Admittedly, I haven’t been very good at setting boundaries in the past.
How do I know this? Because of my feelings of resentment towards the person or object that intruded into my metaphorical personal space. Tuning into feelings is #2 on the list of the 10 Ways to Build and Preserve Better Boundaries as seen on PsychCentral.
Unfortunately, until recently, I wasn’t able to name my limits, which is #1 on the list. Through my recent soul-searching and self-discovery, I can now point to things that are clearly important to me and my well-being. In the past, all I knew was frustration…an unnamed, nagging frustration that showed itself as anger and pain.
I can point to things like my physical home space and recognize that, while the space doesn’t have to be large, it does have to contain a place for me to relax without work or chaos staring me in the face. I need a comfy chair by a window to read my books. I need a clear, clean view from my chair with no laundry baskets, cluttered computer desk, or a patched and unpainted wall. The rest of my home can be stripped down to the studs and it won’t bother me as long as I have that one area of oasis.

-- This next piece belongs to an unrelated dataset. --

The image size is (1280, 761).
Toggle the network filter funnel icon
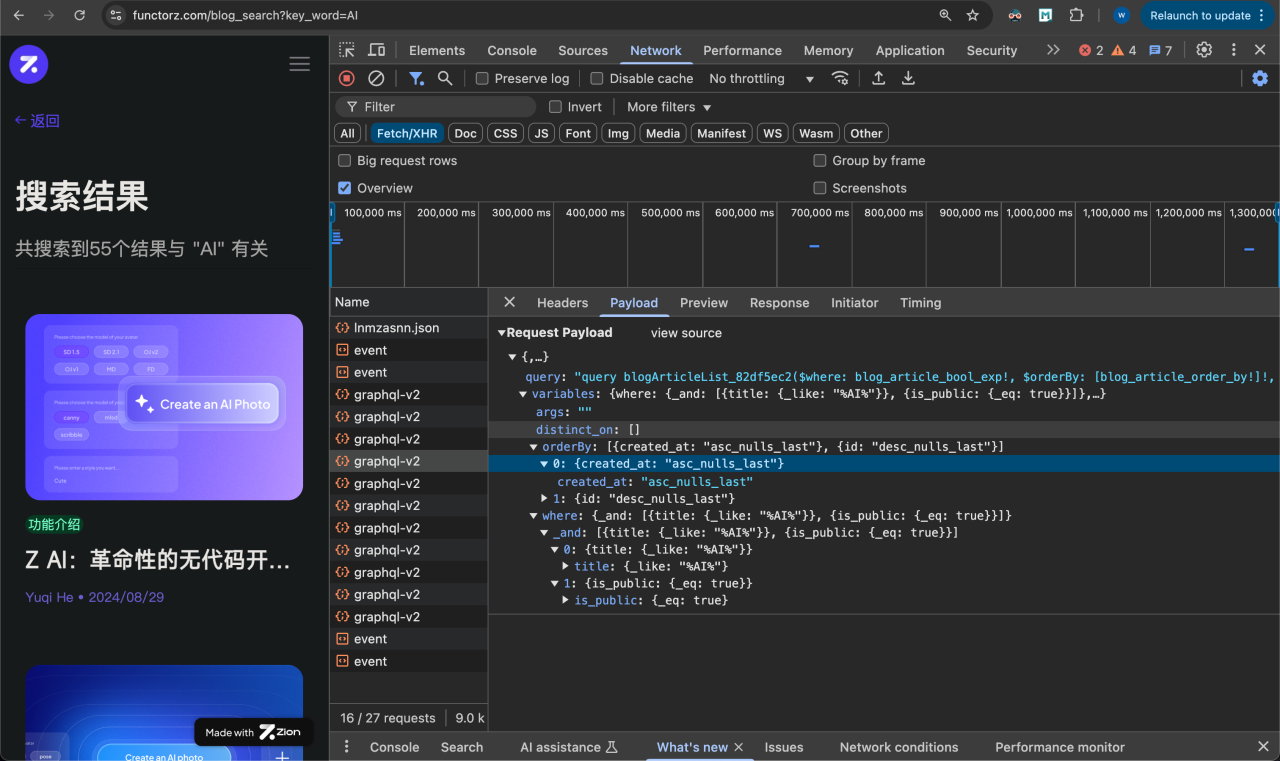pos(416,78)
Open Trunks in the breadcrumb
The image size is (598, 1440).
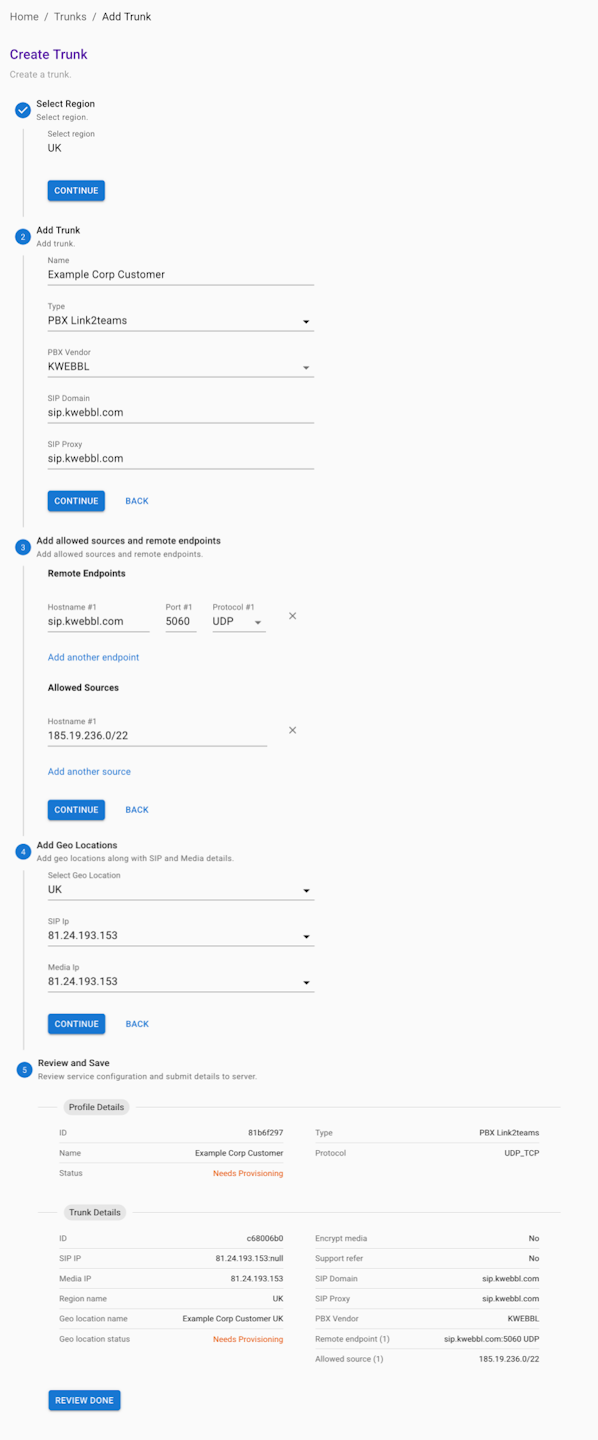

Growing up as the oldest of a large brood of children, I was taught to be a caretaker of others. I learned that my dreams were something to be put on hold until the time became available to tend to them. I carried that through to adulthood and marriage, putting both Husband #1’s career and Husband #2’s business before my own goals. I take full responsibility for this and realize to get what I want out of my life, I have to step forward and take action. Sure, the people I’m in relationships with may balk at the idea of my wanting something from them, but if I’m helping them achieve their dreams, I expect the same in return. I’m not asking for too much. I’m asking for equal treatment.
One of the hardest things has been to seek support. It’s not in our nature, our culture or our popular media to ask for help. We’re rough and tumble, rugged Americans raised on a steady diet of pulling ourselves up by our own bootstraps and stoic individualism. To ask for help is to appear weak and vulnerable. But here I am, enrolled in a Divorce Support group, seeing an individual therapist, and reading books on how to be more vulnerable while fighting my tendency to be emotionally isolated the more I hurt.
So I’ve started small. With each small victory, I practice for the larger boundaries. And when Husband #2 emailed me earlier this week, I stood tall with my boundary of no contact even though I wanted very badly to email him back.